● **选定文本**
========

《安达卢西亚:旅行者的文学指南》前言
《安达卢西亚:旅行文学指南》是我在几年前为某出版社翻译的一本书,作者是一对夫妇——安德鲁·爱德华兹和苏珊娜·爱德华兹。安德鲁是全职作家,苏珊娜则专攻语言学。书中从安达卢西亚各个省份的历史、地貌、风景、人物出发,通过巧妙的穿插,详细记述了从古至今,各国作家、诗人们在这片土地上留下的足迹:安达卢西亚赋予诗人以灵感,而诗人则报于安达卢西亚以意义。全书不仅富有知识性也充满了睿智与趣味性,对有一定外国文学素养的安达卢西亚迷们(如我)来说堪称宝藏般的存在。或许是因为时运不济,这本书一直无缘出版。最近有几件小事,让我想起了尘封在硬盘里的它。于是,就想着在这里分享一下。在旅行几不可能的时期(注:写于2021年),或许也可以让那些热爱西班牙,热爱安达卢西亚的人们在屏幕上,在联想、回忆或想象中体验纯粹的安达卢西亚风情,走入文学、历史与风景,肆意神游一番。当时翻书翻得匆忙,语言上恐有许多毛病,虽然放上来之前都会重读一遍,但未免会有一些不尽如人意的地方,欢迎指正和探讨。

目录
1. 前言
2. 塞维利亚省:柑橘、传奇与宗教
3. 韦尔瓦:天堂之鸟
4. 加的斯省:狂欢、派对与政治
5. 马拉加省:山城与酒店
6. 格拉纳达省:摩尔人最后的叹息
7. 科尔多瓦省:信仰的扭曲
8. 哈恩省:橄榄部队
9. 阿尔梅里亚省:热与尘
前 言
介绍安达卢西亚需要小心地绕过人们对这个地区的刻板印象所铺设的陷阱。作为西班牙第二大自治区,安达卢西亚是外来者对这个国家传统印象的整体缩影——一片四处飘扬着弗拉明戈吉他乐的土地,那里的人们或戴着宽沿帽子,又或裙裾飞扬,在喜庆的夜里纵情享乐,把第二天抛诸脑后。这样的热情曾在许多异国人士的笔端流溢而出,斗牛时的血污与尘土,情人猛烈的复仇或是摩尔君王的致命阴谋,这些画面层出不穷。

========

● **数据部分**
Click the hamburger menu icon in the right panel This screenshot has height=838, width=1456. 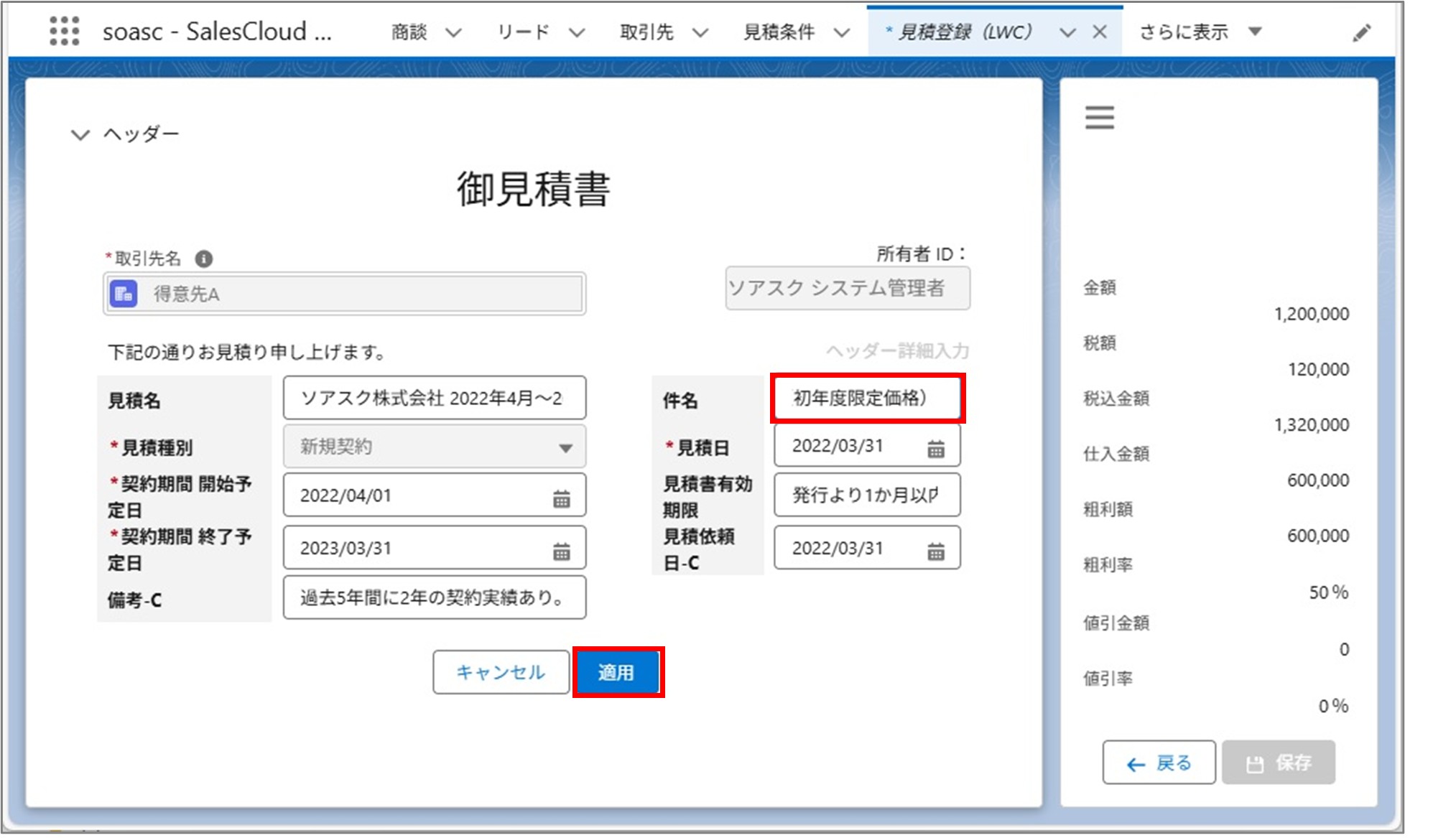pos(1099,117)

========

● **任务说明**
请根据这篇前言回答下列问题:
1. 这本书的作者是哪两个人?
2. 目录中格拉纳达省那一章的标题是什么?
3. 安达卢西亚是西班牙第几大自治区?

● **任务结果**
1. 安德鲁·爱德华兹和苏珊娜·爱德华兹。
2. 格拉纳达省:摩尔人最后的叹息。
3. 第二大。